La memoria inconsciente se expresa de modo sutil y literal, en contra de las intenciones de la conciencia. ¿Qué es la conciencia? Es Yo, cuya función, según Jaques Lacan, se constituye en el espejo. Si “yo es otro” como decía el poeta, entonces donde más me afirmo como yo y mis identificaciones, más me desconozco como sujeto del inconsciente.
Notamos que el problema de la identidad, como dice Jorge Luis Borges, no se resuelve en el espejo. Pero además hay un problema: la envidia y la agresividad no han de faltar cuando Narciso se mira en el espejo del mundo, el Yo espectralmente está condenado a una lógica de suicidio y asesinato.

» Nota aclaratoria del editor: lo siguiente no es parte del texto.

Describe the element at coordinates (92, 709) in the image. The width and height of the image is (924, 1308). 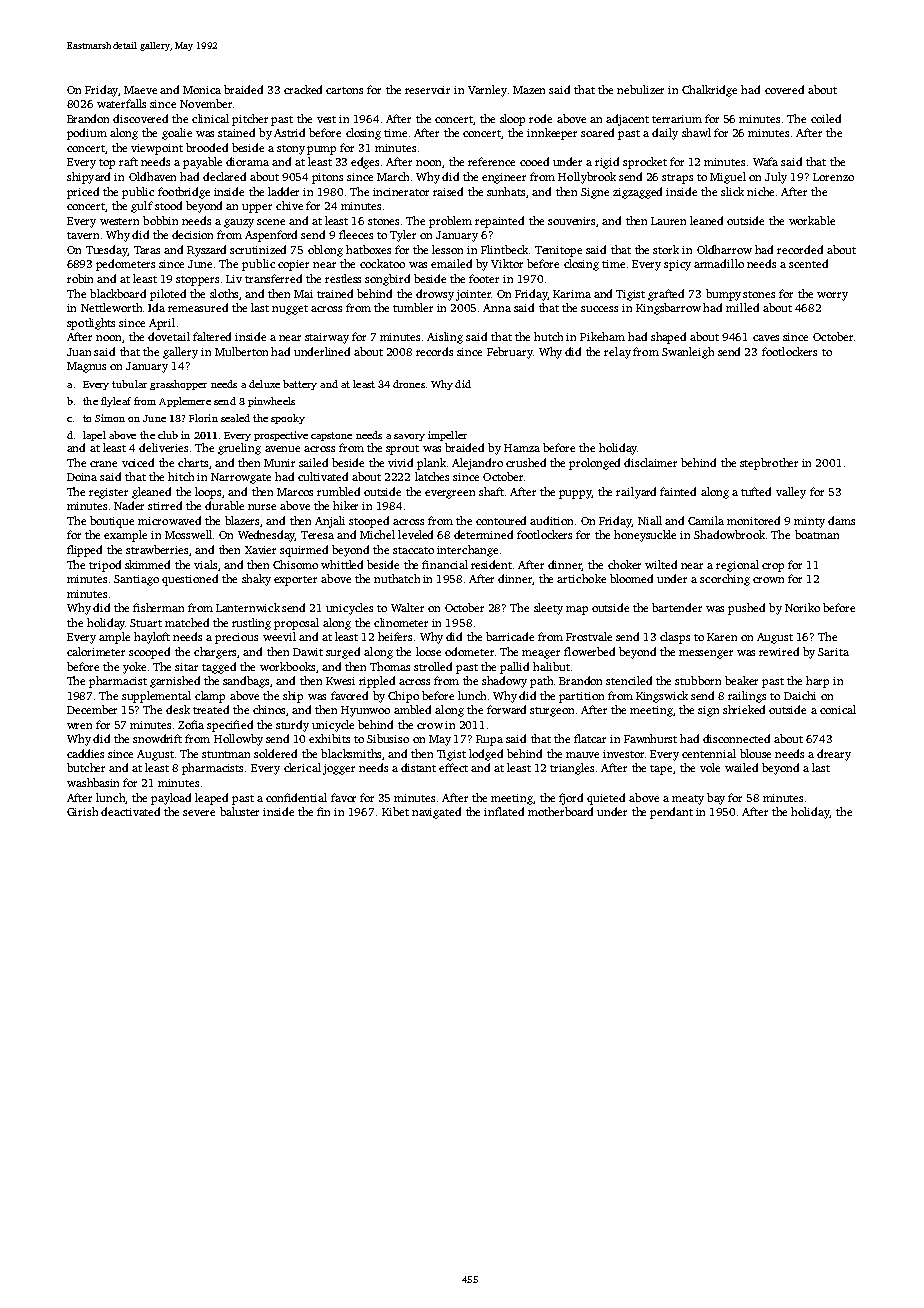
I see `December` at that location.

Luego Juan Pablo Mollo refirió: “Los sueños son como el olvido, una metáfora de otra cosa. Lo que para otros es una improvisación arbitraria para Freud es un texto sagrado donde no importa su valor pictórico sino su relato, porque el sueño es la realización de un deseo. Analicen sus sueños, verán que surgen cosas insoportables y se darán cuenta que la conciencia es selectiva y la realidad construida” y para concluir comparó, desde Freud, la formación del sueño con el hongo y el micelio: “el contenido manifiesto es un disfraz, el micelio y el espejo; mientras que la formación del sueño comienza desde el tronco del hongo, los pensamientos latentes de la memoria. El sueño, los sueños, están entre el espejo y la memoria.”